Sweden’s SSAB to build €4.5bn green steel plant in Luleå 

The Swedish steel giant SSAB has announced plans to build a new steel plant in Luleå for 52 billion kronor (€4.5 billion), with the new plant expected to produce 2.5 million tons of steel a year from 2028.

Sweden's SSAB to build €4.5bn green steel plant in Luleå 

“The transformation of Luleå is a major step on our journey to fossil-free steel production,” the company’s chief executive, Martin Lindqvist, said in a press release. “We will remove seven percent of Sweden’s carbon dioxide emissions, strengthen our competitiveness and secure jobs with the most cost-effective and sustainable sheet metal production in Europe.”

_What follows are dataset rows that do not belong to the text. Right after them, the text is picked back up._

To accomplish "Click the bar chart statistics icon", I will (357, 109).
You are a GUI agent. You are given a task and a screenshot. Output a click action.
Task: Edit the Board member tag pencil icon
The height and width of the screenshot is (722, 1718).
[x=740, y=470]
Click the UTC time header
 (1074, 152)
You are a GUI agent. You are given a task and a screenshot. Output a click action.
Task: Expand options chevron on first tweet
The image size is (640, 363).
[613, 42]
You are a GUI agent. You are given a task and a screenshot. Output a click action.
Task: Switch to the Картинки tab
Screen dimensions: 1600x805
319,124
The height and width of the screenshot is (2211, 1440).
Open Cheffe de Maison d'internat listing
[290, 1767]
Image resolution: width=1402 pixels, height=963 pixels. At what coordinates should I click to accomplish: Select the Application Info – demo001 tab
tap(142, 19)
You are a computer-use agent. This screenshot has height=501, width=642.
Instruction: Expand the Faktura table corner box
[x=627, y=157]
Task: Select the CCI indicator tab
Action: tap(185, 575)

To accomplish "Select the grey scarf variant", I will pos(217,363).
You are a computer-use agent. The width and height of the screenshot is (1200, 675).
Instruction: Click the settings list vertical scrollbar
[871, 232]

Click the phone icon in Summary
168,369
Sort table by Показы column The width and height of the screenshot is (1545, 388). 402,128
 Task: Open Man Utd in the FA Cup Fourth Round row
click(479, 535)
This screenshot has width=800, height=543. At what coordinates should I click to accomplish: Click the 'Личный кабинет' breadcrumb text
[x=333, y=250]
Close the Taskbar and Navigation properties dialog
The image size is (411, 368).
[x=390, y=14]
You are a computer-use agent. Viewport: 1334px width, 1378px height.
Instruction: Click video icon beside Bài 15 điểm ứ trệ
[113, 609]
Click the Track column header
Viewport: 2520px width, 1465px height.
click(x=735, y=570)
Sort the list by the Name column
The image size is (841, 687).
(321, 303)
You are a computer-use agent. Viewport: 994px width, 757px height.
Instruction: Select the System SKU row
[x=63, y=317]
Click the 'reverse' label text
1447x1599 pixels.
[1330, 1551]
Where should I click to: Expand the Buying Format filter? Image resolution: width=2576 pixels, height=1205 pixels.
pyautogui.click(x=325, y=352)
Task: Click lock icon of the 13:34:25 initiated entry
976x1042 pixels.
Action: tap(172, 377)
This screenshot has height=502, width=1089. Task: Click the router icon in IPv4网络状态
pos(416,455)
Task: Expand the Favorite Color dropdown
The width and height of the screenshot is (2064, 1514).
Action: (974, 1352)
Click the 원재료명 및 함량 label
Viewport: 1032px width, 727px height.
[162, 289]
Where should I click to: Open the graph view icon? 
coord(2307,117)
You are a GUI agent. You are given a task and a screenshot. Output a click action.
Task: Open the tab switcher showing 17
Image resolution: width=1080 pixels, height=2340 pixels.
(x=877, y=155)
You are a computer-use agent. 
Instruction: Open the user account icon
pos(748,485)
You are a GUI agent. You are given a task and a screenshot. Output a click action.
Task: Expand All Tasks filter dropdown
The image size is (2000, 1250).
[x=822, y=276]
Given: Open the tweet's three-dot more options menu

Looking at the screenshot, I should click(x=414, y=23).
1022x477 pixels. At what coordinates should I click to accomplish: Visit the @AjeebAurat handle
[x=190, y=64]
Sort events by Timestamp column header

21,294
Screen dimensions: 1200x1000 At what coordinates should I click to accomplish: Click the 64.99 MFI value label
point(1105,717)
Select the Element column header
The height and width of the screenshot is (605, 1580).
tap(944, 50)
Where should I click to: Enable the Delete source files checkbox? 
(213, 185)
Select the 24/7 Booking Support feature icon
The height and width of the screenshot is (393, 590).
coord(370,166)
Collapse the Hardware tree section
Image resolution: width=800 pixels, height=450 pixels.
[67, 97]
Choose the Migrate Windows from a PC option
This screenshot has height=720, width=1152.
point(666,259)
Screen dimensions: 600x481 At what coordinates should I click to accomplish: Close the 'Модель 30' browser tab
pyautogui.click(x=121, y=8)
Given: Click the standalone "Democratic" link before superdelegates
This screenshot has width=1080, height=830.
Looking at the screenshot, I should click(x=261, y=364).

The new mini-mill, which is expected to start production at the end of 2028 and to hit full capacity in 2029, will include two electric arc furnaces, advanced secondary metallurgy, a direct strip rolling mill to produce SSABs specialty products, and a cold rolling complex to develop premium products for the transport industry.

It will be fed partly from hydrogen reduced iron ore produced at the HYBRIT joint venture in Gälliväre and partly with scrap steel. The company hopes to receive its environemntal permits by the end of 2024.

READ ALSO: 

The announcement comes just one week after SSAB revealed that it was seeking $500m in funding from the US government to develop a second HYBRIT manufacturing facility, using green hydrogen instead of fossil fuels to produce direct reduced iron and steel.

The company said it also hoped to expand capacity at SSAB’s steel mill in Montpelier, Iowa. 

The two new investment announcements strengthen the company’s claim to be the global pioneer in fossil-free steel.

It produced the world’s first sponge iron made with hydrogen instead of coke at its Hybrit pilot plant in Luleå in 2021. Gälliväre was chosen that same year as the site for the world’s first industrial scale plant using the technology. 

In 2023, SSAB announced it would transform its steel mill in Oxelösund to fossil-free production.

The company’s Raahe mill in Finland, which currently has new most advanced equipment, will be the last of the company’s big plants to shift away from blast furnaces. 

The steel industry currently produces 7 percent of the world’s carbon dioxide emissions, and shifting to hydrogen reduced steel and closing blast furnaces will reduce Sweden’s carbon emissions by 10 per cent and Finland’s by 7 per cent.